Дзевановский, с которым она поделилась своими заботами и сомнениями, сказал:

— Есть такие, кто руководствуются только принципами и умеют применить их для каждого обстоятельства.

— Но их нельзя применять к живым людям! Все мы разные, каждый по-своему переживает, по-своему реагирует. То, что для одного может быть ничем, мелкой неприятностью, другого приведет к самоубийству. А кроме того, надо учитывать большую разницу в материальных условиях. Нельзя пользоваться принципами, шаблонами, если речь идет о жизни и смерти.

— Если жизнь и смерть, — задумчиво сказал Марьян, — так важны, как нам кажется.

— Как это нам? Ты полагаешь, что, скажем, Минз вообще не считается с этим? Нельзя преувеличивать. У каждого есть немного совести.

— Но совесть — это только манометр, установленный для данной шкалы давлений.

— Ты хочешь сказать этим, что она регулируется в соответствии с принципами?

— Что-то в этом смысле, — подтвердил Дзевановский. — Большинство людей пользуются принципами, как правдой, как догматами. Никогда не подвергают их сомнению, не изучают, не анализируют. И это составляет их силу.

— И живут вслепую?

— Этого нельзя сказать, так как они верят в свои догмы, так как подобрали к этой вере более или менее убедительное понимание, понимание для них самих, во всяком случае, достаточное. И это, повторяю, составляет их силу.

— Скорее, неполноценность.

— Может быть.

— Это же очевидно! — не выдержала она.

Марьян улыбнулся:

— Смотри! Уверенность, с какой ты классифицируешь релятивизм и догматизм, почти догматична. И как же эта уверенность будет выглядеть, если я тебя спрошу, какую меру ты используешь?

После этого разговора Анна в душе признала, что мир и его конструкция, человек и его дела, — вещи невероятно сложные, поражающие своей глобальностью и ответственностью за каждый сделанный шаг. В конце концов, она пришла к выводу, что лучше об этом не думать вообще. Впрочем, масса текущих актуальных дел помогла освободиться от этих забот.

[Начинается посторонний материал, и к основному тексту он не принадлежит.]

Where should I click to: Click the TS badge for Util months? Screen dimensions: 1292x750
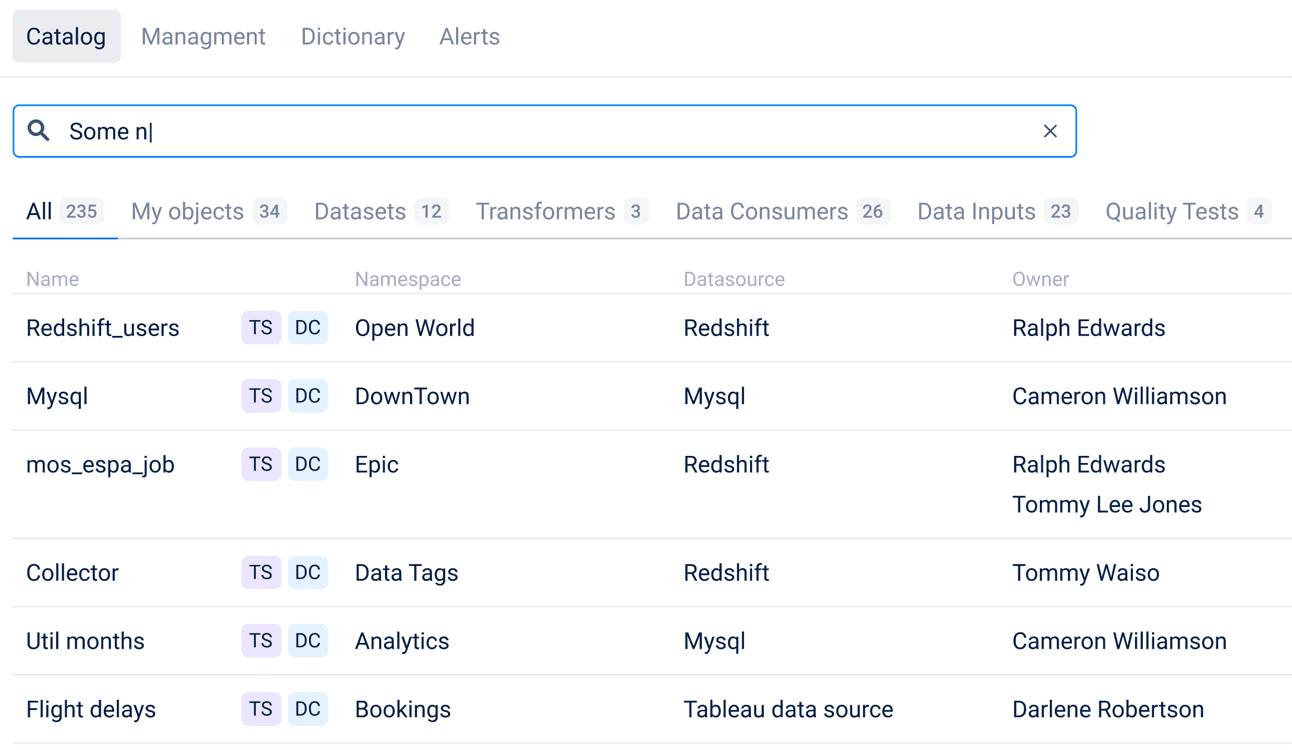(261, 641)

Приехал Кароль с бонной и с Литуней. Девочка была немного простужена и кашляла. К счастью, у нее не было температуры. Выглядела совсем неплохо, немного подросла и поправилась. Зато Кароль похудел и как будто чуть постарел. Производил впечатление чужого человека.

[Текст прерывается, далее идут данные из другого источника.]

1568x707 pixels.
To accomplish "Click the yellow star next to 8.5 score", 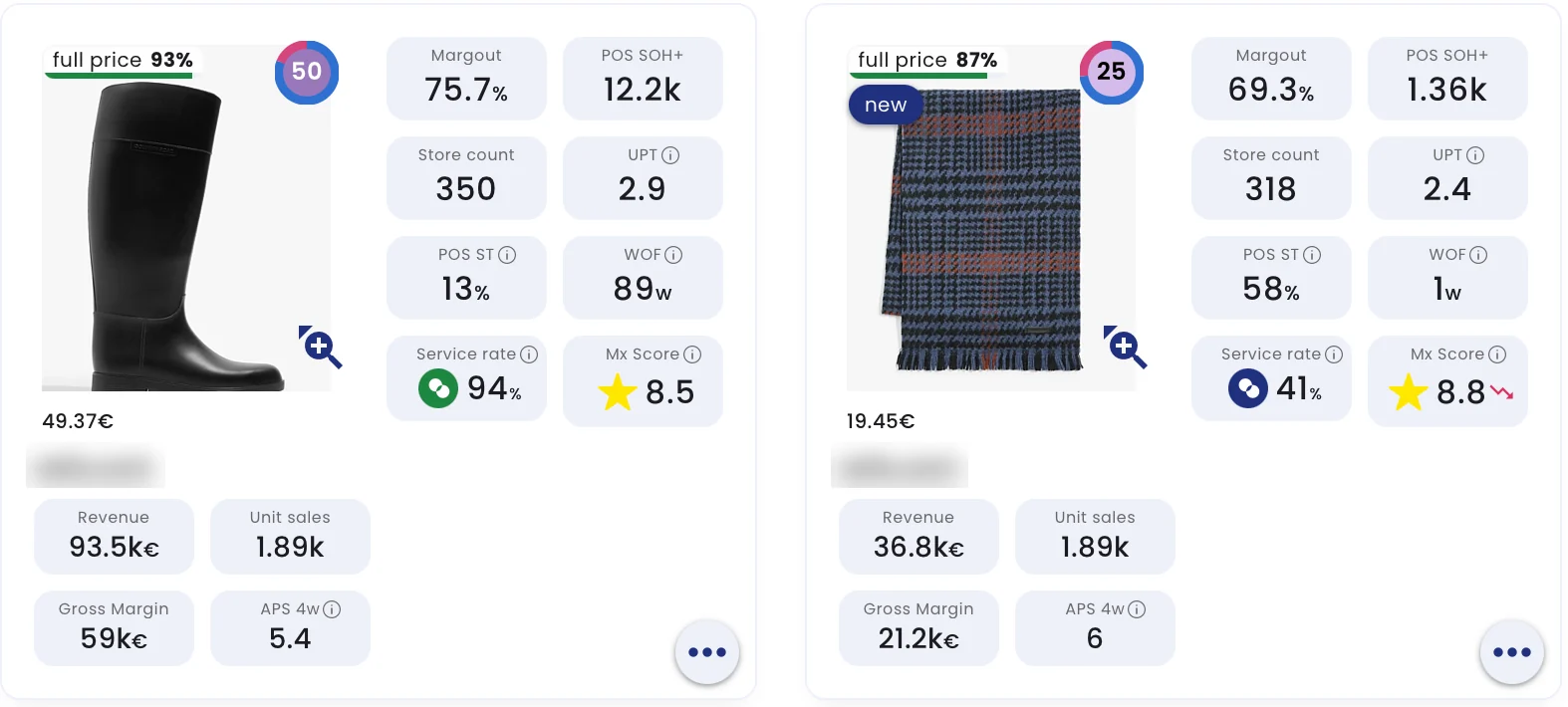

Уже на вокзале он высказал предположение, что Литуня получит воспаление легких, что в гостинице будут клопы, что здешней кухней он испортит себе желудок и что все надежды на переезд в Варшаву окажутся пустой мечтой.

Вначале радость приезда Латуни переполняла Анну настолько, что она не обратила внимания на настроение Кароля. Со смехом она восприняла даже потерю чемодана, который долго нельзя было отыскать из-за нерасторопности Кароля.

Для себя она решила, что отыщет какой-нибудь способ, урвет полчаса, чтобы показать Литуню Марьяну. Пока об этом не было речи. Устройство Кароля в гостинице, обсуждение разных срочных дел и представление Литуни на Польной — все это заняло довольно много времени.

Пани Гражина внимательно присмотрелась к ребенку и сделала заключение, что она похожа на отца, а Куба крякнул и спросил:

— Так что у тебя слышно, малая?

Анна была разочарована таким приемом девочки, ее дочурки, которая, разумеется, не единственное чудо света, но безусловно самый очаровательный и наиболее развитый ребенок, которого она когда-нибудь встречала.

Вечером, оставшись наедине с мужем, Анна хладнокровно слушала его жалобы, мягко, но решительно избегала его ласк и готовила себя к длинному разговору, смыслом которого должно было быть: они должны расстаться, потому что она любит другого.

До разговора, однако, не дошло. В комнате было почти темно. Во второй рядом спала Литуня. Ее глубокое дыхание было ровным. Бонна ушла в кино, и они остались одни.

Если попытки ласк со стороны Кароля становились все более изобретательными, то способствовали этому не только обстоятельства, но и слабеющее сопротивление Анны: тело требовало своего, щепетильность уменьшалась и супружеская обязанность была исполнена.